(RECORDS SHOWN Opens)

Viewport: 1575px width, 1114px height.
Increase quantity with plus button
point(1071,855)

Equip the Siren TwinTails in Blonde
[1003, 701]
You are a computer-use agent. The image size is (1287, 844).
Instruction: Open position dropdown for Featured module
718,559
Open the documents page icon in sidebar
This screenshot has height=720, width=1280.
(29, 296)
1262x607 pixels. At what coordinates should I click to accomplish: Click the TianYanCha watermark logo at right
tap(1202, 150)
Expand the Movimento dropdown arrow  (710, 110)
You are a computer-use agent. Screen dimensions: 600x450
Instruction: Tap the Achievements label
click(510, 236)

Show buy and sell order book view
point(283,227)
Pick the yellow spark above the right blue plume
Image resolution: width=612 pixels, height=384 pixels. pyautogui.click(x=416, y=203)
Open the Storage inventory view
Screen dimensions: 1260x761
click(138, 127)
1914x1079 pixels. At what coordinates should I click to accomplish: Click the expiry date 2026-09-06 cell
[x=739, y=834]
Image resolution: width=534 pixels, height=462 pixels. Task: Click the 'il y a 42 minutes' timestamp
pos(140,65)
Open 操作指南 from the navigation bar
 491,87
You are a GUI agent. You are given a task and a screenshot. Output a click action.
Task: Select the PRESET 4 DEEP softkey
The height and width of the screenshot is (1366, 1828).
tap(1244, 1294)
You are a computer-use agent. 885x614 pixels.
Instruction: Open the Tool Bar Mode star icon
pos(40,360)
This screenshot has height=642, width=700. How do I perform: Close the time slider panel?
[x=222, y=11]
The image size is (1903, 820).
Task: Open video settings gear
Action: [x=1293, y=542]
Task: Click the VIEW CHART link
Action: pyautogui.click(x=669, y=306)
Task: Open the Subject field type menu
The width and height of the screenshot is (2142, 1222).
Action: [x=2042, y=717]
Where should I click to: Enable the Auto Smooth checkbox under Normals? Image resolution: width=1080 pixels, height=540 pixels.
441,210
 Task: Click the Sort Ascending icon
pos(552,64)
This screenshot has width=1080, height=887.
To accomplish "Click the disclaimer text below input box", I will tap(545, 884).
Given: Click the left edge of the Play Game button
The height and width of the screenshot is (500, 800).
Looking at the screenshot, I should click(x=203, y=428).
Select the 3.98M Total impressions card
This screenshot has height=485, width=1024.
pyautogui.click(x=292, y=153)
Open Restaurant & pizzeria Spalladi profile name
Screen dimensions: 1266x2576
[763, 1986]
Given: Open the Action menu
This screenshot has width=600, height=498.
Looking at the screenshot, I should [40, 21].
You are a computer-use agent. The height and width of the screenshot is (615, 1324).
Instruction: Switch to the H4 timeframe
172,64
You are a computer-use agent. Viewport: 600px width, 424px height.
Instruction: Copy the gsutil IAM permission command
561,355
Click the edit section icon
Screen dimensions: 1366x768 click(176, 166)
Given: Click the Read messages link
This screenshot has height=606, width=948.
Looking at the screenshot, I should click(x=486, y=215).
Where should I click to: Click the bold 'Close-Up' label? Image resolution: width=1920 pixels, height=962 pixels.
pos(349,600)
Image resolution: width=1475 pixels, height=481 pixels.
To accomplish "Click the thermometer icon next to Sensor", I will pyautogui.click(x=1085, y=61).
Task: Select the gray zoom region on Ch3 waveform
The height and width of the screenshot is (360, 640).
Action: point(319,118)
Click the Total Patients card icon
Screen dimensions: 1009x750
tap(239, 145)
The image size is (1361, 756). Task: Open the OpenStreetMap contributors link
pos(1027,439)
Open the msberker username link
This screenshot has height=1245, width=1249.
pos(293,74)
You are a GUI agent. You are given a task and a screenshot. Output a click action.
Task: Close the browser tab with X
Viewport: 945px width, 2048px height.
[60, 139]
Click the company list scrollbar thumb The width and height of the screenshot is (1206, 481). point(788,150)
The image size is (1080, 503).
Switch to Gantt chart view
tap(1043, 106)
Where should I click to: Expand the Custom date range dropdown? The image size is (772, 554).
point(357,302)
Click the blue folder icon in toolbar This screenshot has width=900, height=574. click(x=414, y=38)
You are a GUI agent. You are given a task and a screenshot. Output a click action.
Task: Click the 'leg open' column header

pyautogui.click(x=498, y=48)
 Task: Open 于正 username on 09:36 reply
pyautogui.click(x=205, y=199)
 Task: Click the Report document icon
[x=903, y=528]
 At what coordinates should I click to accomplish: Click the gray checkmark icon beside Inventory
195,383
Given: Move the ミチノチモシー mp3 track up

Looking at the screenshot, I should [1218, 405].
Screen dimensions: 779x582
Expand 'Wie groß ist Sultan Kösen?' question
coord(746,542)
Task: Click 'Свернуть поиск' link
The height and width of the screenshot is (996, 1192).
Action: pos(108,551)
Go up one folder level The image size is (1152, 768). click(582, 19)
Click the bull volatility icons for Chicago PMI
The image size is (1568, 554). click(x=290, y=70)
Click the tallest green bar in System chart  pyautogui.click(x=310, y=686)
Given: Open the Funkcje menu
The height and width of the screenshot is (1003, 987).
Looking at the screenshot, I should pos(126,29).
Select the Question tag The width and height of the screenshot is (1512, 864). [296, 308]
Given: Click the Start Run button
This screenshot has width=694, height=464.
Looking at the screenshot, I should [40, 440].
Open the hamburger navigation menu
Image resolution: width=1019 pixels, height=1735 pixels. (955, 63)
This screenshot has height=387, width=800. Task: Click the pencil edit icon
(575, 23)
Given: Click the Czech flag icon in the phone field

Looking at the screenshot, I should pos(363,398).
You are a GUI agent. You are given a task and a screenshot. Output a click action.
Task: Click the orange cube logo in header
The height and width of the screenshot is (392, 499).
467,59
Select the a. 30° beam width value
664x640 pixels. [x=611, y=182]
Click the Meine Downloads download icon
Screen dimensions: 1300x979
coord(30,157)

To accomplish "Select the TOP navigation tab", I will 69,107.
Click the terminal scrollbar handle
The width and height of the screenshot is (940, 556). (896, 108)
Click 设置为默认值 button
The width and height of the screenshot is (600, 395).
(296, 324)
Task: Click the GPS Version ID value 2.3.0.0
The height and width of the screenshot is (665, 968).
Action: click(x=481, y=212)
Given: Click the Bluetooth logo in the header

(RECORDS SHOWN Closes)

Repeat the data in full, matching each line exactly.

Viewport: 1575px width, 1114px height.
Increase quantity with plus button
point(1071,855)

Equip the Siren TwinTails in Blonde
[1003, 701]
You are a computer-use agent. The image size is (1287, 844).
Instruction: Open position dropdown for Featured module
718,559
Open the documents page icon in sidebar
This screenshot has height=720, width=1280.
(29, 296)
1262x607 pixels. At what coordinates should I click to accomplish: Click the TianYanCha watermark logo at right
tap(1202, 150)
Expand the Movimento dropdown arrow  (710, 110)
You are a computer-use agent. Screen dimensions: 600x450
Instruction: Tap the Achievements label
click(510, 236)

Show buy and sell order book view
point(283,227)
Pick the yellow spark above the right blue plume
Image resolution: width=612 pixels, height=384 pixels. pyautogui.click(x=416, y=203)
Open the Storage inventory view
Screen dimensions: 1260x761
click(138, 127)
1914x1079 pixels. At what coordinates should I click to accomplish: Click the expiry date 2026-09-06 cell
[x=739, y=834]
Image resolution: width=534 pixels, height=462 pixels. Task: Click the 'il y a 42 minutes' timestamp
pos(140,65)
Open 操作指南 from the navigation bar
 491,87
You are a GUI agent. You are given a task and a screenshot. Output a click action.
Task: Select the PRESET 4 DEEP softkey
The height and width of the screenshot is (1366, 1828).
tap(1244, 1294)
You are a computer-use agent. 885x614 pixels.
Instruction: Open the Tool Bar Mode star icon
pos(40,360)
This screenshot has height=642, width=700. How do I perform: Close the time slider panel?
[x=222, y=11]
The image size is (1903, 820).
Task: Open video settings gear
Action: [x=1293, y=542]
Task: Click the VIEW CHART link
Action: pyautogui.click(x=669, y=306)
Task: Open the Subject field type menu
The width and height of the screenshot is (2142, 1222).
Action: [x=2042, y=717]
Where should I click to: Enable the Auto Smooth checkbox under Normals? Image resolution: width=1080 pixels, height=540 pixels.
441,210
 Task: Click the Sort Ascending icon
pos(552,64)
This screenshot has width=1080, height=887.
To accomplish "Click the disclaimer text below input box", I will tap(545, 884).
Given: Click the left edge of the Play Game button
The height and width of the screenshot is (500, 800).
Looking at the screenshot, I should click(x=203, y=428).
Select the 3.98M Total impressions card
This screenshot has height=485, width=1024.
pyautogui.click(x=292, y=153)
Open Restaurant & pizzeria Spalladi profile name
Screen dimensions: 1266x2576
[763, 1986]
Given: Open the Action menu
This screenshot has width=600, height=498.
Looking at the screenshot, I should [40, 21].
You are a computer-use agent. The height and width of the screenshot is (615, 1324).
Instruction: Switch to the H4 timeframe
172,64
You are a computer-use agent. Viewport: 600px width, 424px height.
Instruction: Copy the gsutil IAM permission command
561,355
Click the edit section icon
Screen dimensions: 1366x768 click(176, 166)
Given: Click the Read messages link
This screenshot has height=606, width=948.
Looking at the screenshot, I should click(x=486, y=215).
Where should I click to: Click the bold 'Close-Up' label? Image resolution: width=1920 pixels, height=962 pixels.
pos(349,600)
Image resolution: width=1475 pixels, height=481 pixels.
To accomplish "Click the thermometer icon next to Sensor", I will pyautogui.click(x=1085, y=61).
Task: Select the gray zoom region on Ch3 waveform
The height and width of the screenshot is (360, 640).
Action: point(319,118)
Click the Total Patients card icon
Screen dimensions: 1009x750
tap(239, 145)
The image size is (1361, 756). Task: Open the OpenStreetMap contributors link
pos(1027,439)
Open the msberker username link
This screenshot has height=1245, width=1249.
pos(293,74)
You are a GUI agent. You are given a task and a screenshot. Output a click action.
Task: Close the browser tab with X
Viewport: 945px width, 2048px height.
[60, 139]
Click the company list scrollbar thumb The width and height of the screenshot is (1206, 481). point(788,150)
The image size is (1080, 503).
Switch to Gantt chart view
tap(1043, 106)
Where should I click to: Expand the Custom date range dropdown? The image size is (772, 554).
point(357,302)
Click the blue folder icon in toolbar This screenshot has width=900, height=574. click(x=414, y=38)
You are a GUI agent. You are given a task and a screenshot. Output a click action.
Task: Click the 'leg open' column header

pyautogui.click(x=498, y=48)
 Task: Open 于正 username on 09:36 reply
pyautogui.click(x=205, y=199)
 Task: Click the Report document icon
[x=903, y=528]
 At what coordinates should I click to accomplish: Click the gray checkmark icon beside Inventory
195,383
Given: Move the ミチノチモシー mp3 track up

Looking at the screenshot, I should [1218, 405].
Screen dimensions: 779x582
Expand 'Wie groß ist Sultan Kösen?' question
coord(746,542)
Task: Click 'Свернуть поиск' link
The height and width of the screenshot is (996, 1192).
Action: pos(108,551)
Go up one folder level The image size is (1152, 768). click(582, 19)
Click the bull volatility icons for Chicago PMI
The image size is (1568, 554). click(x=290, y=70)
Click the tallest green bar in System chart  pyautogui.click(x=310, y=686)
Given: Open the Funkcje menu
The height and width of the screenshot is (1003, 987).
Looking at the screenshot, I should pos(126,29).
Select the Question tag The width and height of the screenshot is (1512, 864). [296, 308]
Given: Click the Start Run button
This screenshot has width=694, height=464.
Looking at the screenshot, I should [40, 440].
Open the hamburger navigation menu
Image resolution: width=1019 pixels, height=1735 pixels. (955, 63)
This screenshot has height=387, width=800. Task: Click the pencil edit icon
(575, 23)
Given: Click the Czech flag icon in the phone field

Looking at the screenshot, I should pos(363,398).
You are a GUI agent. You are given a task and a screenshot. Output a click action.
Task: Click the orange cube logo in header
The height and width of the screenshot is (392, 499).
467,59
Select the a. 30° beam width value
664x640 pixels. [x=611, y=182]
Click the Meine Downloads download icon
Screen dimensions: 1300x979
coord(30,157)

To accomplish "Select the TOP navigation tab", I will 69,107.
Click the terminal scrollbar handle
The width and height of the screenshot is (940, 556). (896, 108)
Click 设置为默认值 button
The width and height of the screenshot is (600, 395).
(296, 324)
Task: Click the GPS Version ID value 2.3.0.0
The height and width of the screenshot is (665, 968).
Action: click(x=481, y=212)
Given: Click the Bluetooth logo in the header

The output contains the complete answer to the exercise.